All of this is a mighty wordy way of making a point: the relationship between effort and reward is real, and it’s the most liberating in the world. You don’t have to be anything really special to succeed in most endeavors if you are just willing to work hard and not get overly discouraged at speed bumps along the way. Your race, socioeconomic status, etc. matter way less than the amount of elbow grease and persistence you are willing to bring to the table.
You might not be able to run a 3-minute mile without the right genetic makeup or become a full-voice soprano as an adult male, but things like that are at the extremes of human endeavor anyway. Even with everything lined up in your favor, the odds of success are low for some things. Not that many, but a few, for sure.
This is why my head explodes every time I come across another DEI-obsessed nimrod whose stock-in-trade is disparaging merit. Those people want you to believe that work and effort don’t matter because of the systemic inequalities that they allege permeate modern life.
Do these exist? Yes, in some instances. Are they barriers to success? Perhaps again in some cases. But there has never been a better time or place in all of the history of humanity to follow your dreams than right now in this country. And anyone who’s telling you otherwise is selling you snake oil for their benefit rather than yours. For all of the DEI crowd’s talk about slavery, they are the ones encouraging a modern form of slavery in the form of perpetual dependence on others—generally themselves.

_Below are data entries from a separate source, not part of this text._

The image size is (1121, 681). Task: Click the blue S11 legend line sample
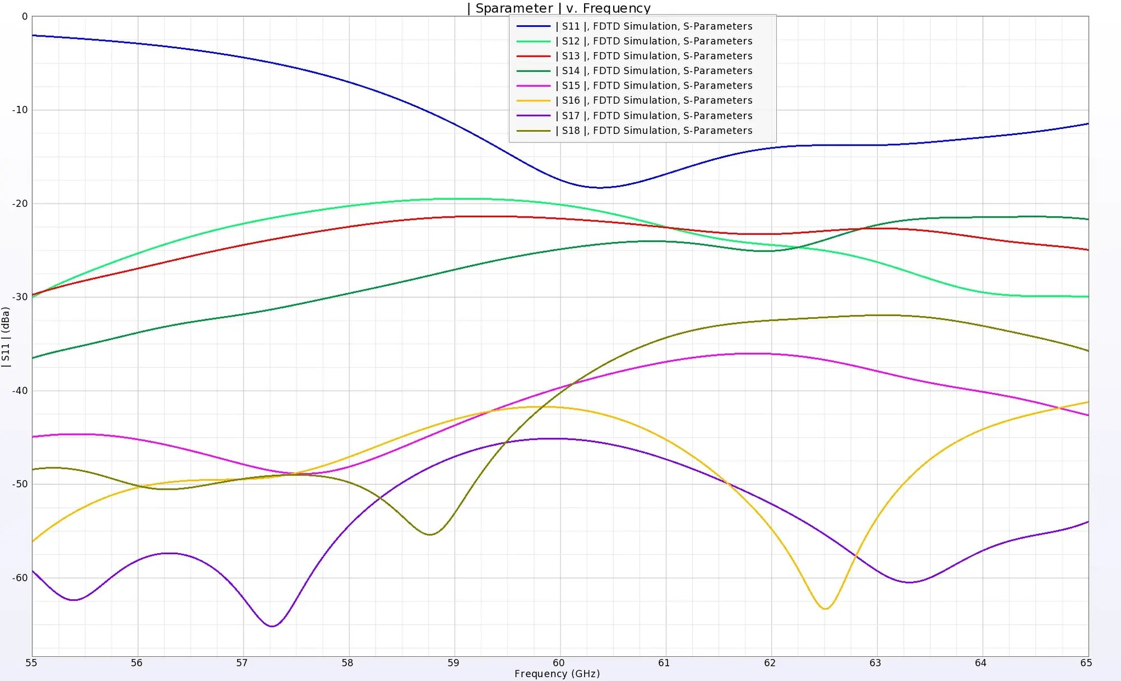pyautogui.click(x=532, y=26)
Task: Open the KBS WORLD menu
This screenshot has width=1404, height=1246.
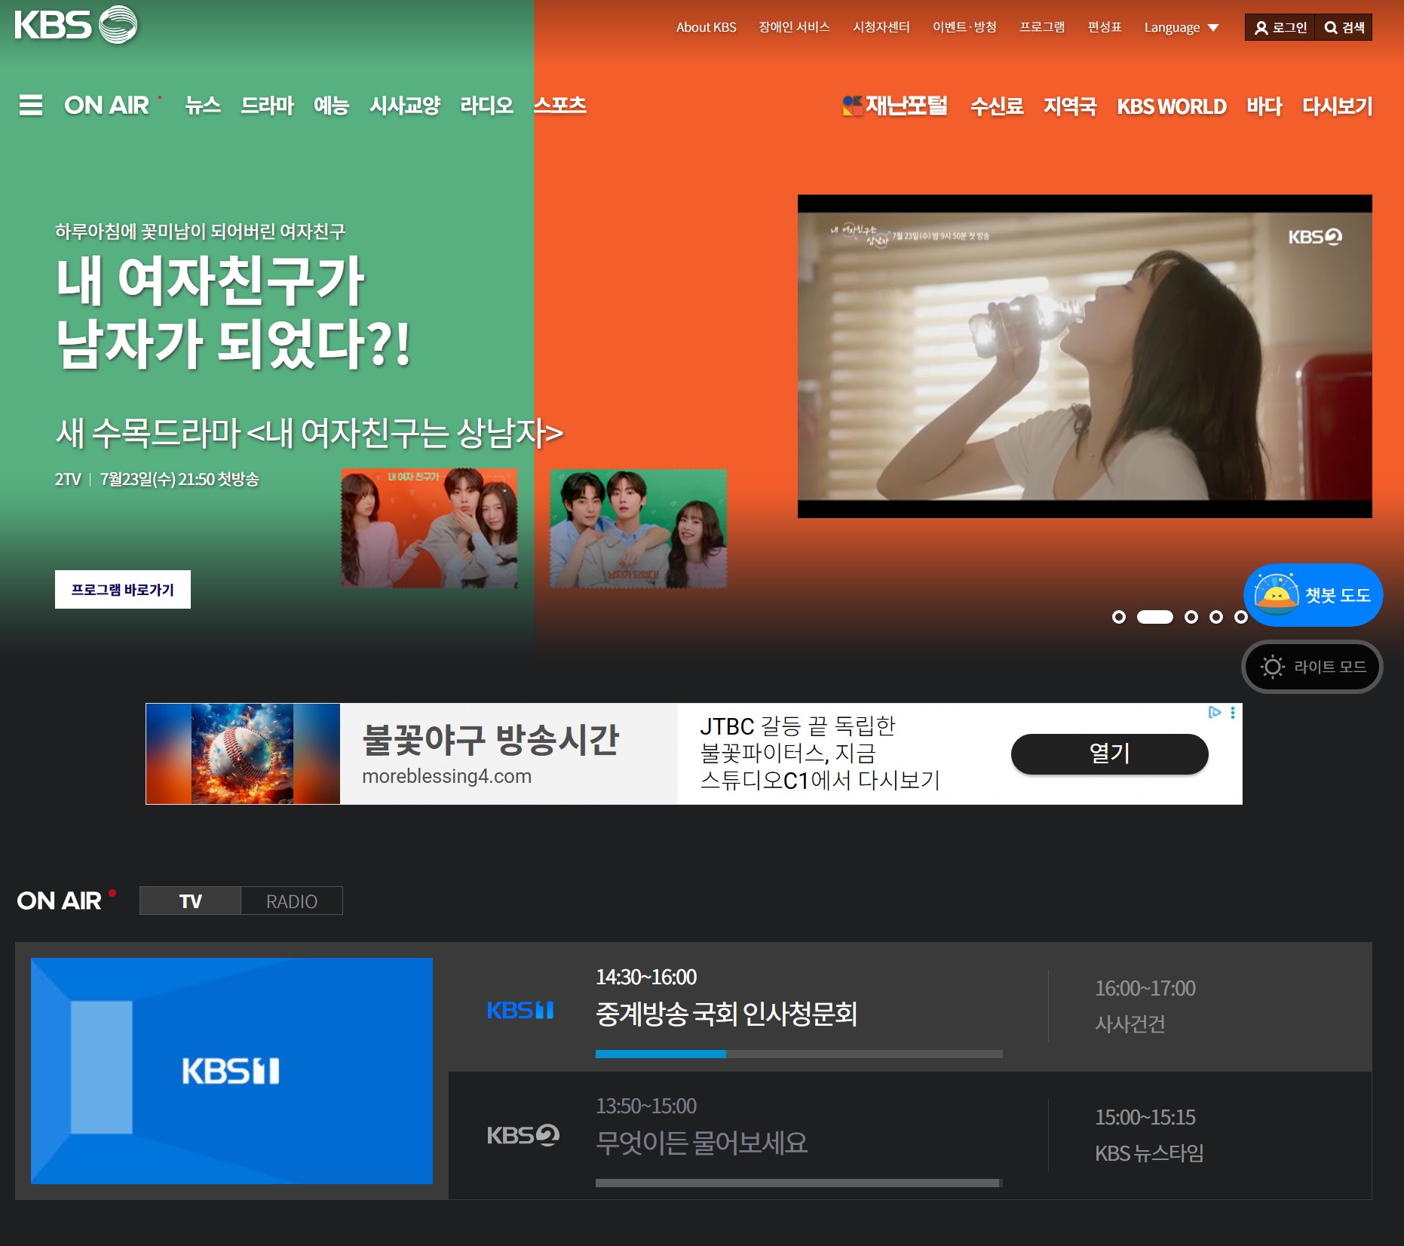Action: [1171, 106]
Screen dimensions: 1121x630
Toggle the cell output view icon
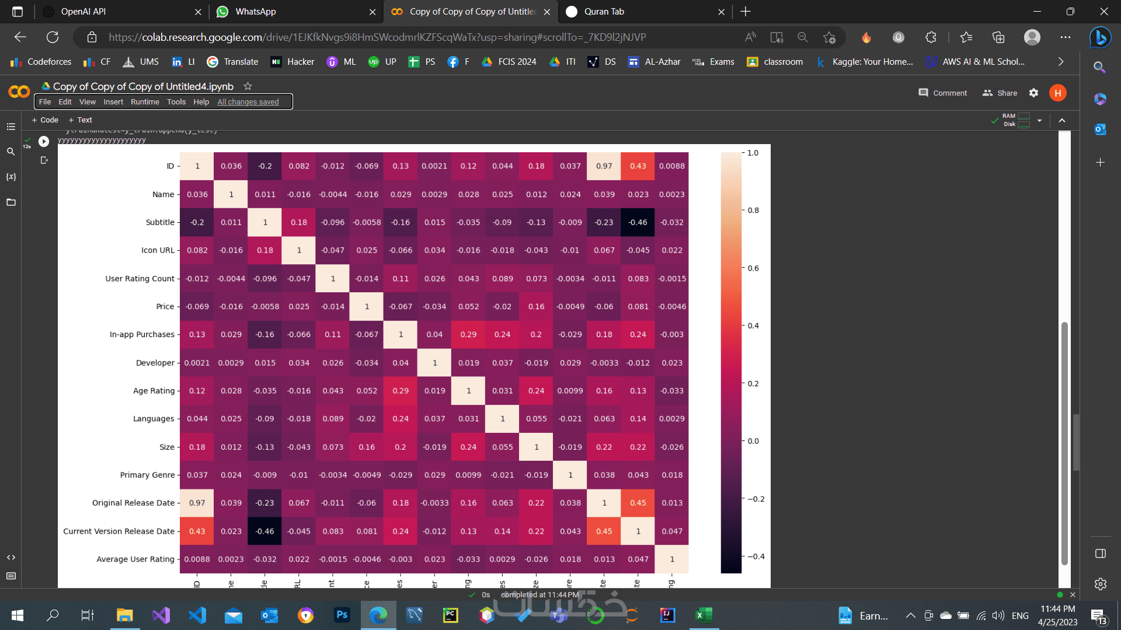click(44, 160)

Decades ago, one of my oldest friends handed me a beat-up acoustic guitar and inspired me to learn a difficult piece: Classical Gas. “I think you can pull it off.” That encouragement made my life better on many levels. It freed me from the constraints of things I could not control and taught me to get after the things that I wanted with persistence and elbow grease and to not take “no” for an answer.
So ignore the putzes who tell you that you cannot succeed. You go out there and get after your dreams. I think that you can pull it off.
Associated Press and Idaho Press Club-winning columnist Martin Hackworth of Pocatello is a physicist, writer, and retired Idaho State University faculty member who now spends his time with family, riding bicycles and motorcycles, and arranging and playing music. Follow him on Twitter @MartinHackworth, on Facebook at facebook.com/martin.hackworth, and on Substack at martinhackworthsubstack.com.
"Native talent is a matter of chance. A work ethic is earned."
Well said. Great post. Love the guitar playing.
The sad thing about the whole DEI movement is the easy way that those “victims “ have embraced the ideology.
There are a few outspoken voices who want nothing to with the programs and are justifiably outraged that there are those that actively promote the agenda. Typically, its those that have worked their asses off for the rewards that they have earned.